Los cambios políticos ocurridos durante la última década en Venezuela, Bolivia, Ecuador, Nicaragua y Honduras han sumido a los analistas y a los políticos en una discusión tan intensa como confusa. Ni se diga de las opiniones sobre el clima de inestabilidad que se ha generado en las otrora tranquilas y aburridas relaciones interamericanas, que tenían a Cuba como único tema animado.
Para una vertiente de los estudios políticos, todavía marginal por estos lares, tales equívocos provienen de una ciencia política anacrónica y un sistema de categorías políticas que ha envejecido mal sin que sus usuarios se percaten o se molesten en revisarlas. Una muestra de esta incapacidad es la discusión sobre si Venezuela es una dictadura o una democracia, o la tendencia a especular sobre las condiciones psíquicas de Chávez u otros gobernantes regionales.
Me parece que entre los renovadores del pensamiento político podemos encontrar pistas más útiles. Una está en el concepto de “estado de excepción”. Tal como el pensador italiano Giorgio Agamben lo dice, el estado de excepción representa una especie de zona intermedia entre la democracia y el absolutismo, caracterizada por la suspensión del orden jurídico y la concentración del poder en una parte del Estado. A ello se le puede agregar la creación de una institucionalidad paralela con sello partidario, la generación de un clima de emergencia permanente y la movilización hostil contra los adversarios políticos.
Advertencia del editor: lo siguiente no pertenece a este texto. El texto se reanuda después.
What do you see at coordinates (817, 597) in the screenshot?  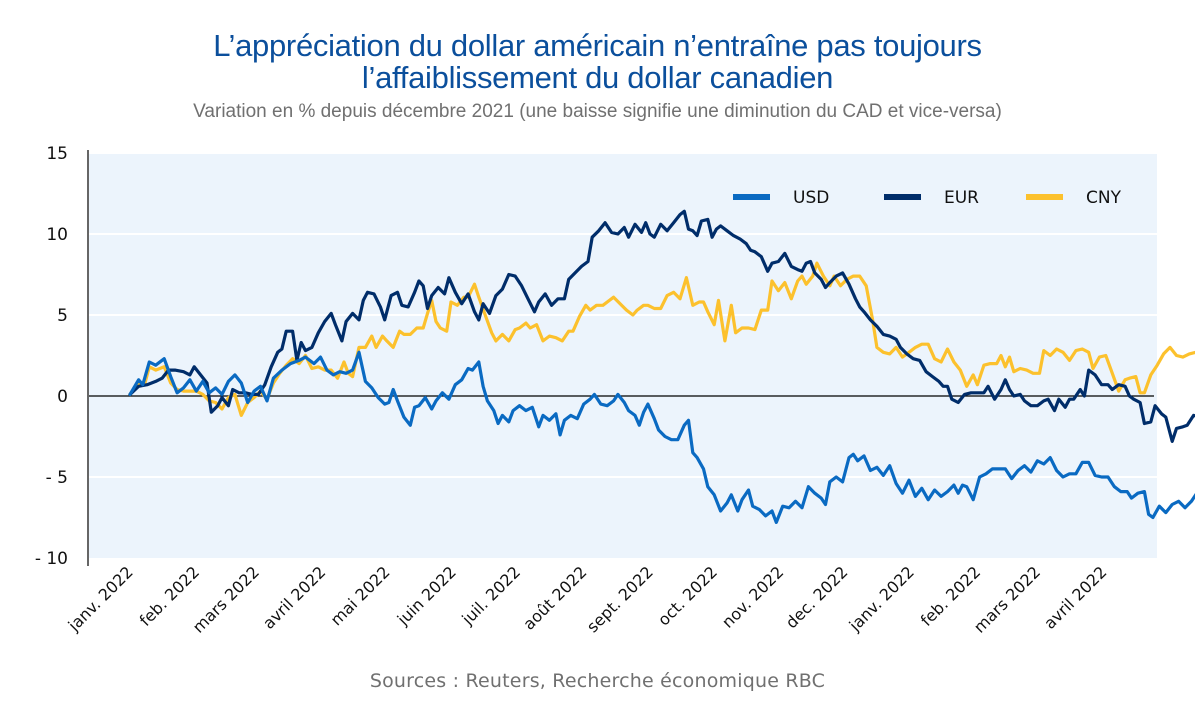 I see `x-tick-label: dec. 2022` at bounding box center [817, 597].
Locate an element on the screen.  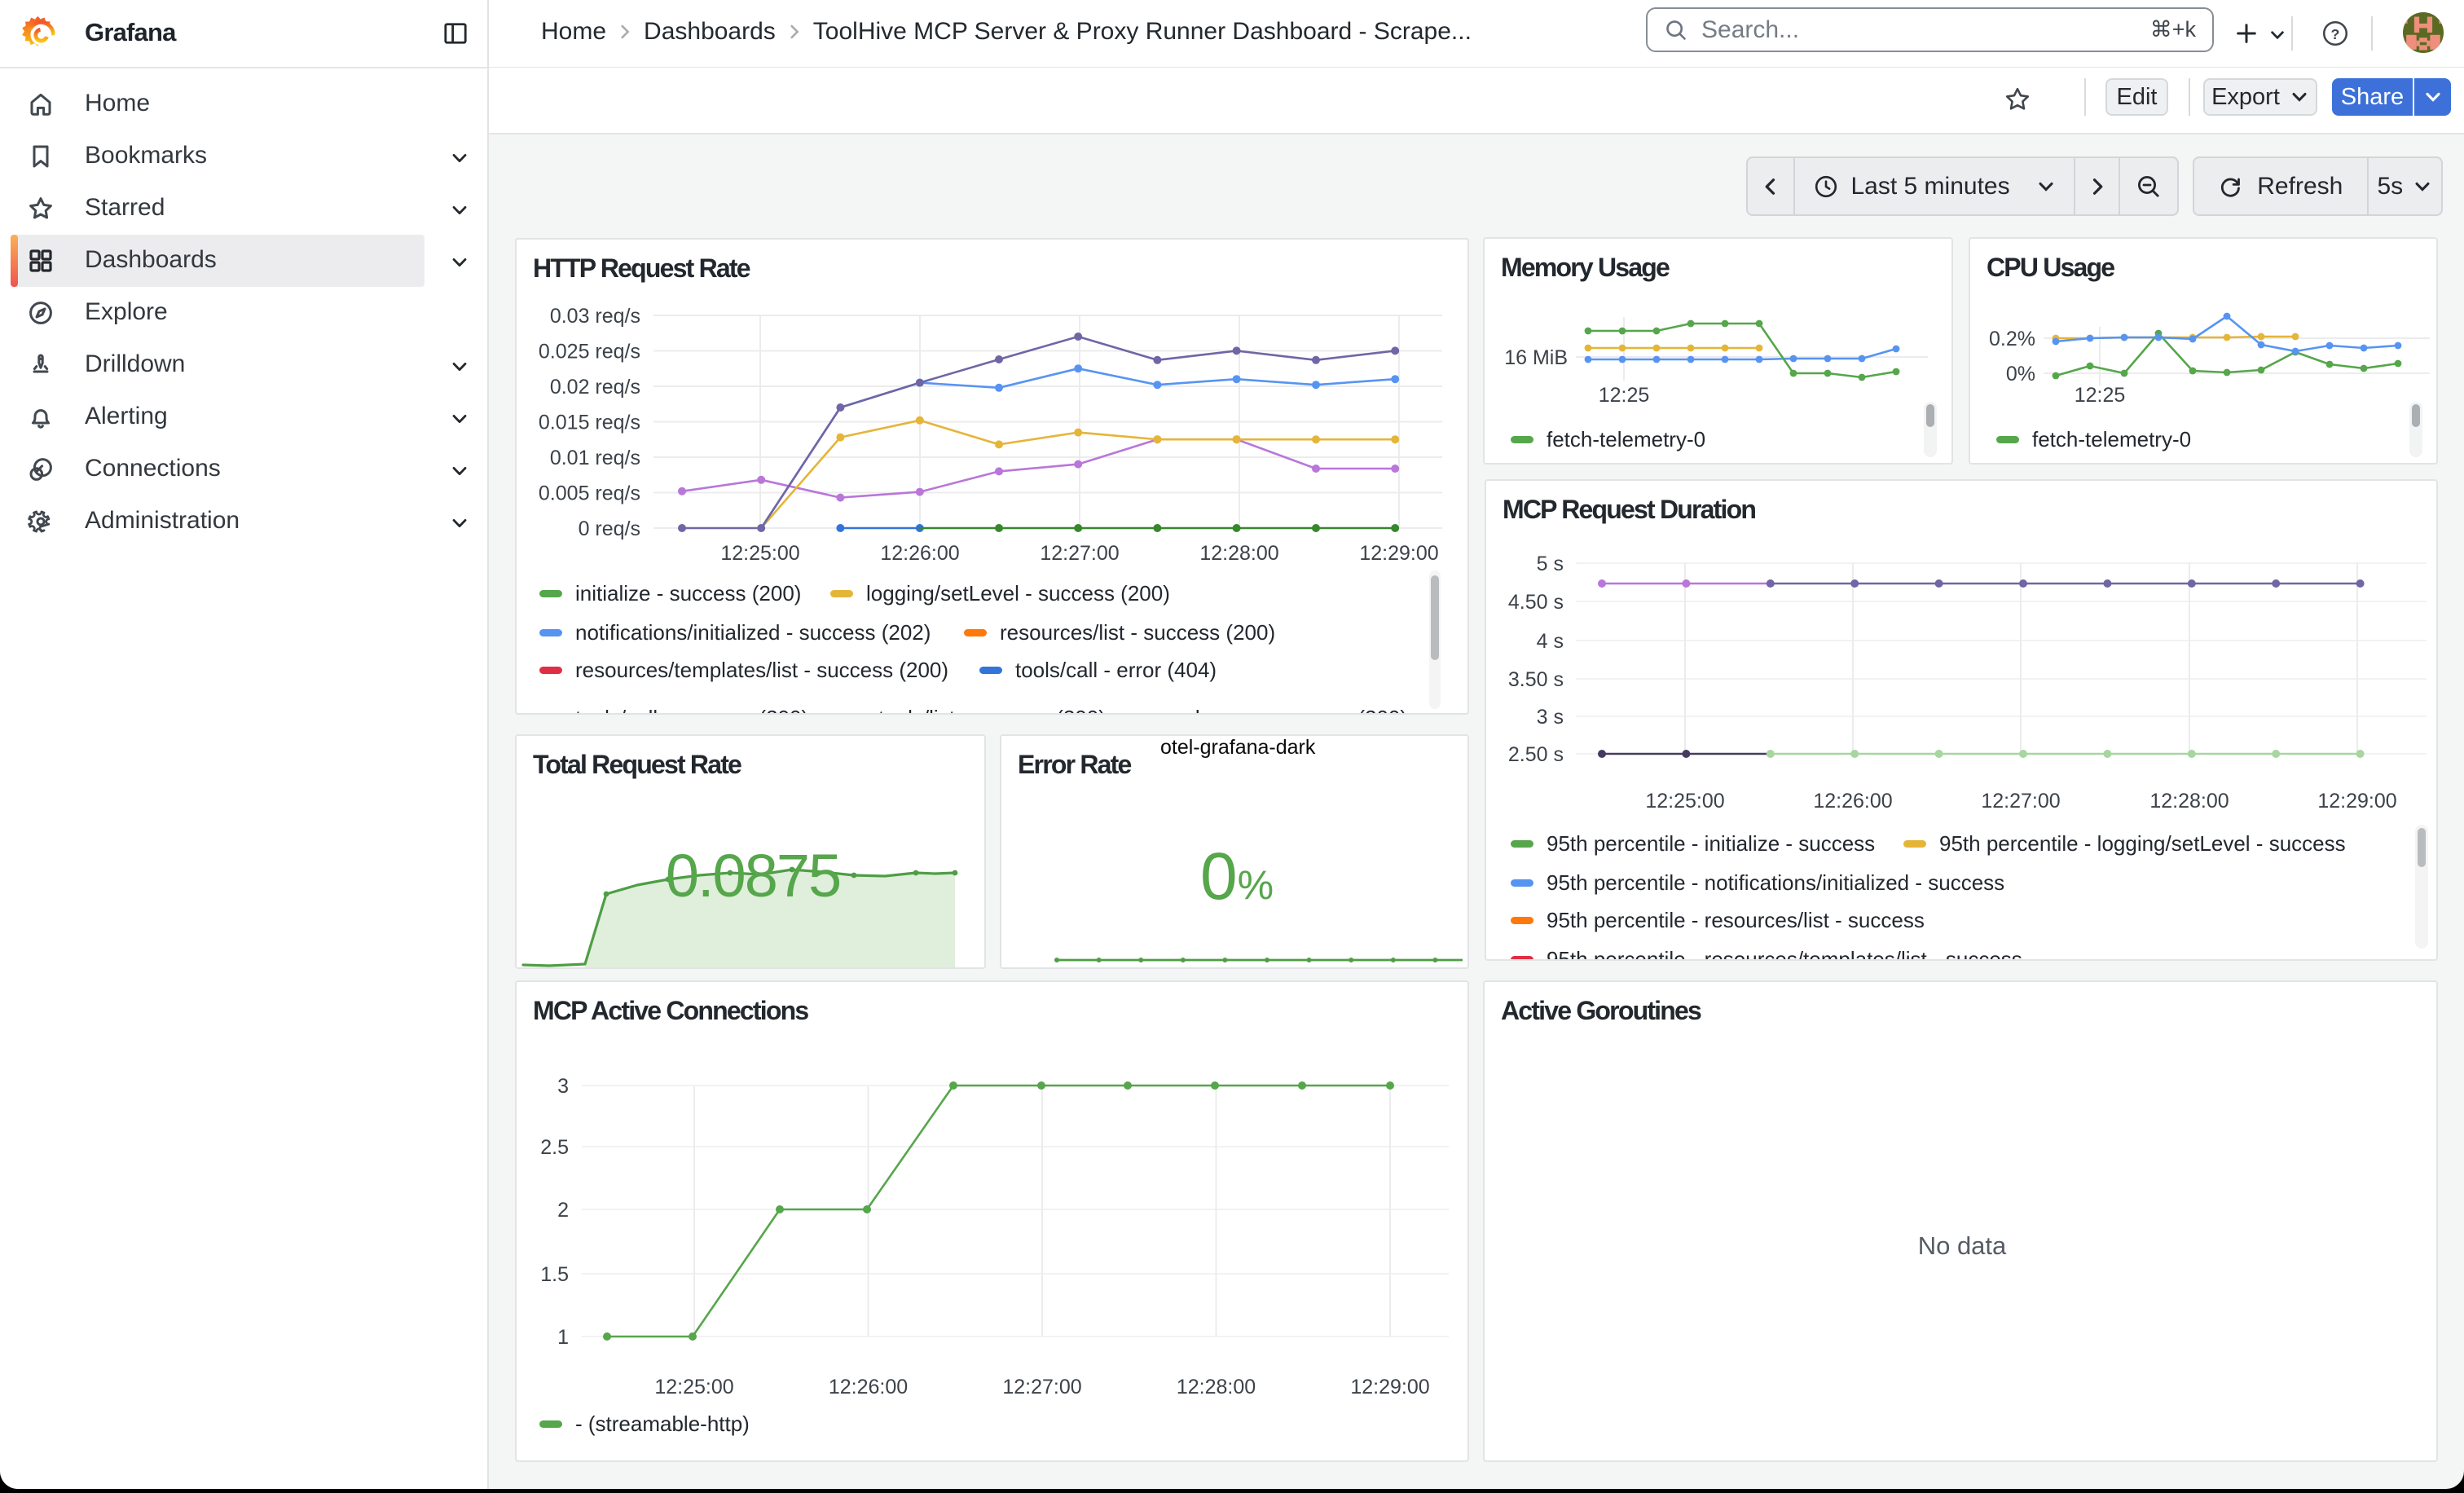
svg-text: 0 req/s is located at coordinates (610, 528).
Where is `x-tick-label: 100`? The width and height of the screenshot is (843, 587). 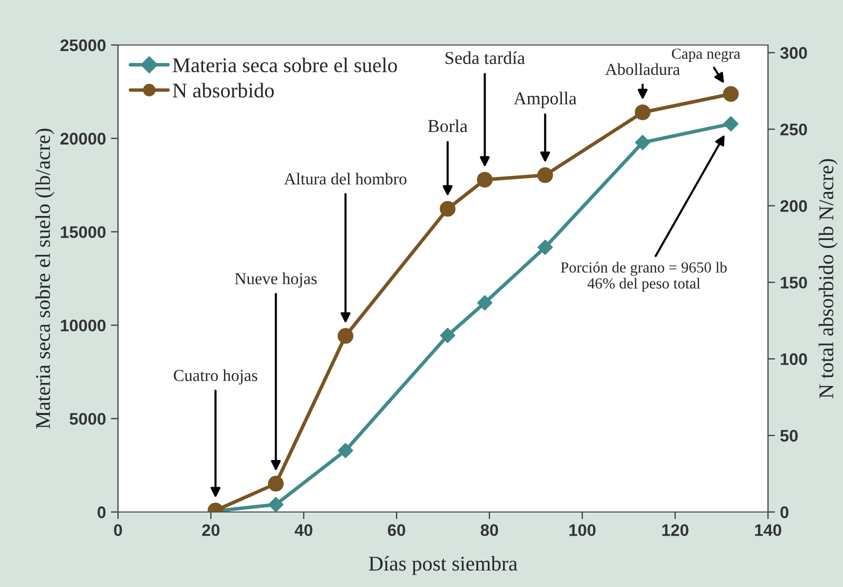
x-tick-label: 100 is located at coordinates (582, 530).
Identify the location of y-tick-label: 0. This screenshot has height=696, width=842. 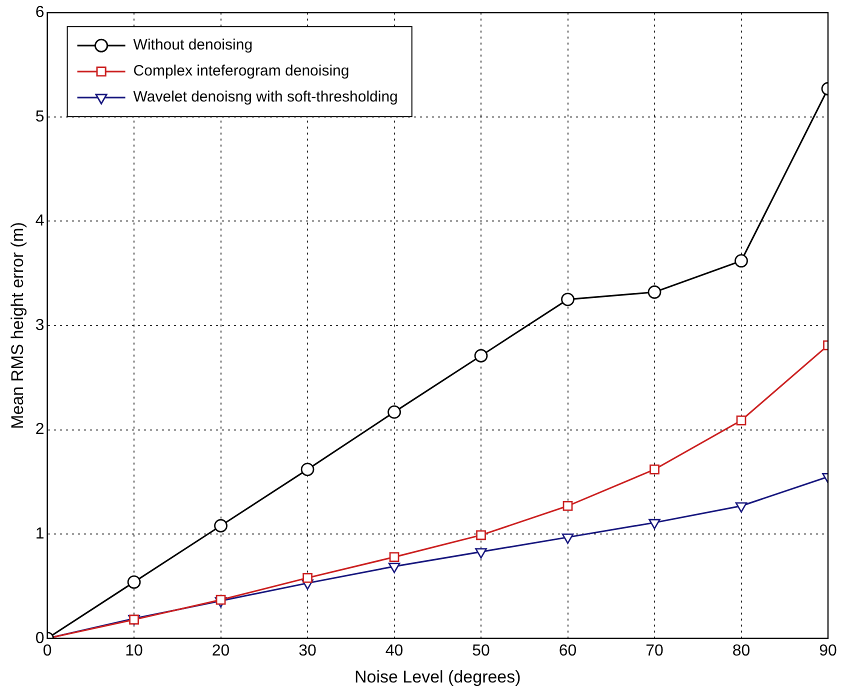
(40, 638).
Esto caracteriza claramente los casos venezolano, boliviano y nicaragüense, y en menor medida el de Ecuador. Se trata de estados de excepción prolongados donde la ley pública y general da paso a una arbitrariedad sostenida por un apoyo popular mayoritario y un control fuerte de todos los órganos del poder público. De esta manera el totalitarismo, igual que ocurrió en la Alemania nazi, puede imponerse tras una cuidadosa adaptación a las formas democráticas y un uso calculado de la retórica revolucionaria.
La otra peculiaridad es que estos estados de excepción necesitan alterar la institucionalidad y la gobernabilidad regionales y tratan por todos los medios de crear un estado de excepción en la región. Primero, porque la movilización y el clima de emergencia necesitan la creación de un enemigo externo, que siempre será Estados Unidos en el trasfondo pero que tiene que buscar sus adversarios apropiados, como Colombia, Perú o México. Segundo, para hacer explotar instituciones como la Comunidad Andina o la OEA, poner en cuestión la legalidad internacional y cambiarlas por condiciones favorables a los nuevos poderes.
Algunas de las implicaciones prácticas de este análisis permitirían afirmar que Venezuela, Bolivia y Nicaragua son las puntas de un proyecto político que tiene como aliados a las Farc y a los demás carteles regionales de la cocaína y constituyen el principal factor de desestabilización. Mientras que el potencial beneficiario a mediano plazo es el nuevo poder emergente brasileño que lucha por crear un espacio suramericano bajo su hegemonía. Todo esto en medio de la pasividad de Estados Unidos, la complicidad de Europa occidental y la actividad rusa, china e iraní.